§ **YOUR TASK**
Your response should consist of the records below, repeated exactly.

(EXERCISE INPUT begins)

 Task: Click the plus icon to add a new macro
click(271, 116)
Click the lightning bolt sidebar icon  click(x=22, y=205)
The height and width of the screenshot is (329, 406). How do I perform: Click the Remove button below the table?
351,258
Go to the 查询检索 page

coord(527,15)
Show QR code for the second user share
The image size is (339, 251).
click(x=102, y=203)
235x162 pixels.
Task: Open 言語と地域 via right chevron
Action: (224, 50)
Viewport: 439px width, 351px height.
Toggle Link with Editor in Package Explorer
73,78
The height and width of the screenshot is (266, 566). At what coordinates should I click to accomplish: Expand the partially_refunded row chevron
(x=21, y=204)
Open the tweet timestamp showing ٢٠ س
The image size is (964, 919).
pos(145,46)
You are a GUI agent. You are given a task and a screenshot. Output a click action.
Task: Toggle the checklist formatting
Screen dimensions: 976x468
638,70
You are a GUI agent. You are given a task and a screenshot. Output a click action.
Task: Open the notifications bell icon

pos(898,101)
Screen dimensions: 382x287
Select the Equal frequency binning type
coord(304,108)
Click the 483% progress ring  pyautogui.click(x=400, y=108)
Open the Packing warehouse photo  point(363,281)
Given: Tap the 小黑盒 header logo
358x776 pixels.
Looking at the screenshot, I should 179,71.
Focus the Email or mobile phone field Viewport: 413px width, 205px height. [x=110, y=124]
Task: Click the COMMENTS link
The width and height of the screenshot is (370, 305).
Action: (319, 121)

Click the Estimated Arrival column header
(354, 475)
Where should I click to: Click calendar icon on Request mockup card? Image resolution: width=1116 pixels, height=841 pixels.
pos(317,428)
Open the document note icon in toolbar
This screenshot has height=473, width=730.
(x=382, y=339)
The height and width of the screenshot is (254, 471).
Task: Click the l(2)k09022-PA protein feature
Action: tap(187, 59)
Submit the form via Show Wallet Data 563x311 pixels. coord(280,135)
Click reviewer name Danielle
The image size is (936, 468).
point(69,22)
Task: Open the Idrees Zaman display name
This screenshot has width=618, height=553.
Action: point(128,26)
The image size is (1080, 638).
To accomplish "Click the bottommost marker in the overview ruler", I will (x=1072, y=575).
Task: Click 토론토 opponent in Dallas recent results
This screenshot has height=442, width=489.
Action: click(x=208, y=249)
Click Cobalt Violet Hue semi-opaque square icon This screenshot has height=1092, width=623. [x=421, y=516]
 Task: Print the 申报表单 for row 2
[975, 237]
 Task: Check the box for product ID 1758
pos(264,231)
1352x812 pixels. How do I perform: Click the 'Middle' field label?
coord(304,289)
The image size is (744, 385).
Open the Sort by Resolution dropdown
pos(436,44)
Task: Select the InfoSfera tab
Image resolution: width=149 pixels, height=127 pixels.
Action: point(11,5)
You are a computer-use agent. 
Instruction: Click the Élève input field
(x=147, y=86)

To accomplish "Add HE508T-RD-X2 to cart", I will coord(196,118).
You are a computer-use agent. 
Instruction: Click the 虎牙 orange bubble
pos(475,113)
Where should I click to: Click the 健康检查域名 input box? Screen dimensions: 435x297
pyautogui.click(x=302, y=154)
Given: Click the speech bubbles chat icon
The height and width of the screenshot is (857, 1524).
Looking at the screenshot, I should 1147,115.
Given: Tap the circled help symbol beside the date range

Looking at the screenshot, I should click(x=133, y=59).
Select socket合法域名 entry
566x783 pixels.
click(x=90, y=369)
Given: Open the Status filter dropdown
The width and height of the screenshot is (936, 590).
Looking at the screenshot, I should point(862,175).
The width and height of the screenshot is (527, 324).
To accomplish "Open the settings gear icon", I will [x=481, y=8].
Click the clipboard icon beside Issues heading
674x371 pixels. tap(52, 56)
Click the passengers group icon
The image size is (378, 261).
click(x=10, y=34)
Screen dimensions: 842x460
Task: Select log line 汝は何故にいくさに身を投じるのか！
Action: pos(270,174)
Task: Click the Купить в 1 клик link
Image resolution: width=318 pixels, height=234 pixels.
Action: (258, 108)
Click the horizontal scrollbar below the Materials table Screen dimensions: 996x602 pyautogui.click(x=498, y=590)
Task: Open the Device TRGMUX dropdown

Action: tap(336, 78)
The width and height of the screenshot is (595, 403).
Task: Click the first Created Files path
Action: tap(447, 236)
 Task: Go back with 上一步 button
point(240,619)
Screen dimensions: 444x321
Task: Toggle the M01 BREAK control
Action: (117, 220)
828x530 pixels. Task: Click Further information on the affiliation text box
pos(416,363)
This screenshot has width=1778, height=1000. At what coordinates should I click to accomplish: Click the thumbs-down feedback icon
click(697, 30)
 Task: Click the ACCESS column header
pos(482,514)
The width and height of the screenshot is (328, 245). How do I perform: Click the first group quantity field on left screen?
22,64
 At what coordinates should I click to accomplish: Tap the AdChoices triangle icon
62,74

(EXERCISE INPUT ends)

§ **SOLUTION TO THE EXERCISE**
 Task: Click the plus icon to add a new macro
click(271, 116)
Click the lightning bolt sidebar icon  click(x=22, y=205)
The height and width of the screenshot is (329, 406). How do I perform: Click the Remove button below the table?
351,258
Go to the 查询检索 page

coord(527,15)
Show QR code for the second user share
The image size is (339, 251).
click(x=102, y=203)
235x162 pixels.
Task: Open 言語と地域 via right chevron
Action: (224, 50)
Viewport: 439px width, 351px height.
Toggle Link with Editor in Package Explorer
73,78
The height and width of the screenshot is (266, 566). At what coordinates should I click to accomplish: Expand the partially_refunded row chevron
(x=21, y=204)
Open the tweet timestamp showing ٢٠ س
The image size is (964, 919).
pos(145,46)
You are a GUI agent. You are given a task and a screenshot. Output a click action.
Task: Toggle the checklist formatting
Screen dimensions: 976x468
638,70
You are a GUI agent. You are given a task and a screenshot. Output a click action.
Task: Open the notifications bell icon

pos(898,101)
Screen dimensions: 382x287
Select the Equal frequency binning type
coord(304,108)
Click the 483% progress ring  pyautogui.click(x=400, y=108)
Open the Packing warehouse photo  point(363,281)
Given: Tap the 小黑盒 header logo
358x776 pixels.
Looking at the screenshot, I should 179,71.
Focus the Email or mobile phone field Viewport: 413px width, 205px height. [x=110, y=124]
Task: Click the COMMENTS link
The width and height of the screenshot is (370, 305).
Action: (319, 121)

Click the Estimated Arrival column header
(354, 475)
Where should I click to: Click calendar icon on Request mockup card? Image resolution: width=1116 pixels, height=841 pixels.
pos(317,428)
Open the document note icon in toolbar
This screenshot has height=473, width=730.
(x=382, y=339)
The height and width of the screenshot is (254, 471).
Task: Click the l(2)k09022-PA protein feature
Action: tap(187, 59)
Submit the form via Show Wallet Data 563x311 pixels. coord(280,135)
Click reviewer name Danielle
The image size is (936, 468).
point(69,22)
Task: Open the Idrees Zaman display name
This screenshot has width=618, height=553.
Action: point(128,26)
The image size is (1080, 638).
To accomplish "Click the bottommost marker in the overview ruler", I will (x=1072, y=575).
Task: Click 토론토 opponent in Dallas recent results
This screenshot has height=442, width=489.
Action: click(x=208, y=249)
Click Cobalt Violet Hue semi-opaque square icon This screenshot has height=1092, width=623. [x=421, y=516]
 Task: Print the 申报表单 for row 2
[975, 237]
 Task: Check the box for product ID 1758
pos(264,231)
1352x812 pixels. How do I perform: Click the 'Middle' field label?
coord(304,289)
The image size is (744, 385).
Open the Sort by Resolution dropdown
pos(436,44)
Task: Select the InfoSfera tab
Image resolution: width=149 pixels, height=127 pixels.
Action: point(11,5)
You are a computer-use agent. 
Instruction: Click the Élève input field
(x=147, y=86)

To accomplish "Add HE508T-RD-X2 to cart", I will coord(196,118).
You are a computer-use agent. 
Instruction: Click the 虎牙 orange bubble
pos(475,113)
Where should I click to: Click the 健康检查域名 input box? Screen dimensions: 435x297
pyautogui.click(x=302, y=154)
Given: Click the speech bubbles chat icon
The height and width of the screenshot is (857, 1524).
Looking at the screenshot, I should 1147,115.
Given: Tap the circled help symbol beside the date range

Looking at the screenshot, I should click(x=133, y=59).
Select socket合法域名 entry
566x783 pixels.
click(x=90, y=369)
Given: Open the Status filter dropdown
The width and height of the screenshot is (936, 590).
Looking at the screenshot, I should point(862,175).
The width and height of the screenshot is (527, 324).
To accomplish "Open the settings gear icon", I will [x=481, y=8].
Click the clipboard icon beside Issues heading
674x371 pixels. tap(52, 56)
Click the passengers group icon
The image size is (378, 261).
click(x=10, y=34)
Screen dimensions: 842x460
Task: Select log line 汝は何故にいくさに身を投じるのか！
Action: pos(270,174)
Task: Click the Купить в 1 клик link
Image resolution: width=318 pixels, height=234 pixels.
Action: (258, 108)
Click the horizontal scrollbar below the Materials table Screen dimensions: 996x602 pyautogui.click(x=498, y=590)
Task: Open the Device TRGMUX dropdown

Action: tap(336, 78)
The width and height of the screenshot is (595, 403).
Task: Click the first Created Files path
Action: tap(447, 236)
 Task: Go back with 上一步 button
point(240,619)
Screen dimensions: 444x321
Task: Toggle the M01 BREAK control
Action: (117, 220)
828x530 pixels. Task: Click Further information on the affiliation text box
pos(416,363)
This screenshot has width=1778, height=1000. At what coordinates should I click to accomplish: Click the thumbs-down feedback icon
click(697, 30)
 Task: Click the ACCESS column header
pos(482,514)
The width and height of the screenshot is (328, 245). How do I perform: Click the first group quantity field on left screen?
22,64
 At what coordinates should I click to accomplish: Tap the AdChoices triangle icon
62,74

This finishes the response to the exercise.